**Task instructions**
Lay out every line below as a Markdown table with two columns, "Row" and "Line". Number the rows in order and leave out the blank lines.

**Listing**

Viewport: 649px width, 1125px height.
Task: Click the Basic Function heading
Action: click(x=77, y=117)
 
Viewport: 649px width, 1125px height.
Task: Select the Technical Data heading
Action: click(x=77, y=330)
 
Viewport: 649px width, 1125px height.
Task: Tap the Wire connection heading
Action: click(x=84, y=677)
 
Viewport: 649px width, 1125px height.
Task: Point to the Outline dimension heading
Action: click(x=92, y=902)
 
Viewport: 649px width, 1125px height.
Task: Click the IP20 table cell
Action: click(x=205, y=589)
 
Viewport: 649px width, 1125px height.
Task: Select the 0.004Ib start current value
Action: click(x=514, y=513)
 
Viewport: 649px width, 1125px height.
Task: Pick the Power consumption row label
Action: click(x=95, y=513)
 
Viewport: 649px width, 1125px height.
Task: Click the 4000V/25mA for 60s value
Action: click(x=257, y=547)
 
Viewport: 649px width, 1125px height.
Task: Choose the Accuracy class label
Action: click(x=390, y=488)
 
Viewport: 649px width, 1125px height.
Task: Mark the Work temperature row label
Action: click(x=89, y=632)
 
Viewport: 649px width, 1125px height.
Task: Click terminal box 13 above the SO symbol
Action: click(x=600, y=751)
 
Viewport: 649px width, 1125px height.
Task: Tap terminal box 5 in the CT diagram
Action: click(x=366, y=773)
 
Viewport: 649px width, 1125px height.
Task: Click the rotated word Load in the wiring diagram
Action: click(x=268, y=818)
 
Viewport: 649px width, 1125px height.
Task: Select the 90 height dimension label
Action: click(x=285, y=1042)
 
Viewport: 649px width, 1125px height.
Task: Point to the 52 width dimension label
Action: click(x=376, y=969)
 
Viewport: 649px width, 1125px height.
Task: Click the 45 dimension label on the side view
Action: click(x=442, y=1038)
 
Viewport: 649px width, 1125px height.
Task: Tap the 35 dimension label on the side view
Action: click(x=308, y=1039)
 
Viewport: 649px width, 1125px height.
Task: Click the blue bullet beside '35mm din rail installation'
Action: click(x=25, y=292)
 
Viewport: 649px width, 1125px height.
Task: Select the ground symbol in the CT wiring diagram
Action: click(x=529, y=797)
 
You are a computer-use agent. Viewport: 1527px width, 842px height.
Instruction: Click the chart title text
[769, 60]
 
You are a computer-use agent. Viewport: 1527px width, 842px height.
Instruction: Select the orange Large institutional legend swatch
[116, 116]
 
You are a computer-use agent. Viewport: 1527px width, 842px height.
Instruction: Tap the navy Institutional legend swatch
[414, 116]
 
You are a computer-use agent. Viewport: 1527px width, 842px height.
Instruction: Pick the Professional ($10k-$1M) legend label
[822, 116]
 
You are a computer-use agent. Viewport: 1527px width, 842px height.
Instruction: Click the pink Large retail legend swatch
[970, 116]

**Exercise result**
| Row | Line |
|---|---|
| 1 | Viewport: 649px width, 1125px height. |
| 2 | Task: Click the Basic Function heading |
| 3 | Action: click(x=77, y=117) |
| 4 | Viewport: 649px width, 1125px height. |
| 5 | Task: Select the Technical Data heading |
| 6 | Action: click(x=77, y=330) |
| 7 | Viewport: 649px width, 1125px height. |
| 8 | Task: Tap the Wire connection heading |
| 9 | Action: click(x=84, y=677) |
| 10 | Viewport: 649px width, 1125px height. |
| 11 | Task: Point to the Outline dimension heading |
| 12 | Action: click(x=92, y=902) |
| 13 | Viewport: 649px width, 1125px height. |
| 14 | Task: Click the IP20 table cell |
| 15 | Action: click(x=205, y=589) |
| 16 | Viewport: 649px width, 1125px height. |
| 17 | Task: Select the 0.004Ib start current value |
| 18 | Action: click(x=514, y=513) |
| 19 | Viewport: 649px width, 1125px height. |
| 20 | Task: Pick the Power consumption row label |
| 21 | Action: click(x=95, y=513) |
| 22 | Viewport: 649px width, 1125px height. |
| 23 | Task: Click the 4000V/25mA for 60s value |
| 24 | Action: click(x=257, y=547) |
| 25 | Viewport: 649px width, 1125px height. |
| 26 | Task: Choose the Accuracy class label |
| 27 | Action: click(x=390, y=488) |
| 28 | Viewport: 649px width, 1125px height. |
| 29 | Task: Mark the Work temperature row label |
| 30 | Action: click(x=89, y=632) |
| 31 | Viewport: 649px width, 1125px height. |
| 32 | Task: Click terminal box 13 above the SO symbol |
| 33 | Action: click(x=600, y=751) |
| 34 | Viewport: 649px width, 1125px height. |
| 35 | Task: Tap terminal box 5 in the CT diagram |
| 36 | Action: click(x=366, y=773) |
| 37 | Viewport: 649px width, 1125px height. |
| 38 | Task: Click the rotated word Load in the wiring diagram |
| 39 | Action: click(x=268, y=818) |
| 40 | Viewport: 649px width, 1125px height. |
| 41 | Task: Select the 90 height dimension label |
| 42 | Action: click(x=285, y=1042) |
| 43 | Viewport: 649px width, 1125px height. |
| 44 | Task: Point to the 52 width dimension label |
| 45 | Action: click(x=376, y=969) |
| 46 | Viewport: 649px width, 1125px height. |
| 47 | Task: Click the 45 dimension label on the side view |
| 48 | Action: click(x=442, y=1038) |
| 49 | Viewport: 649px width, 1125px height. |
| 50 | Task: Tap the 35 dimension label on the side view |
| 51 | Action: click(x=308, y=1039) |
| 52 | Viewport: 649px width, 1125px height. |
| 53 | Task: Click the blue bullet beside '35mm din rail installation' |
| 54 | Action: click(x=25, y=292) |
| 55 | Viewport: 649px width, 1125px height. |
| 56 | Task: Select the ground symbol in the CT wiring diagram |
| 57 | Action: click(x=529, y=797) |
| 58 | You are a computer-use agent. Viewport: 1527px width, 842px height. |
| 59 | Instruction: Click the chart title text |
| 60 | [769, 60] |
| 61 | You are a computer-use agent. Viewport: 1527px width, 842px height. |
| 62 | Instruction: Select the orange Large institutional legend swatch |
| 63 | [116, 116] |
| 64 | You are a computer-use agent. Viewport: 1527px width, 842px height. |
| 65 | Instruction: Tap the navy Institutional legend swatch |
| 66 | [414, 116] |
| 67 | You are a computer-use agent. Viewport: 1527px width, 842px height. |
| 68 | Instruction: Pick the Professional ($10k-$1M) legend label |
| 69 | [822, 116] |
| 70 | You are a computer-use agent. Viewport: 1527px width, 842px height. |
| 71 | Instruction: Click the pink Large retail legend swatch |
| 72 | [970, 116] |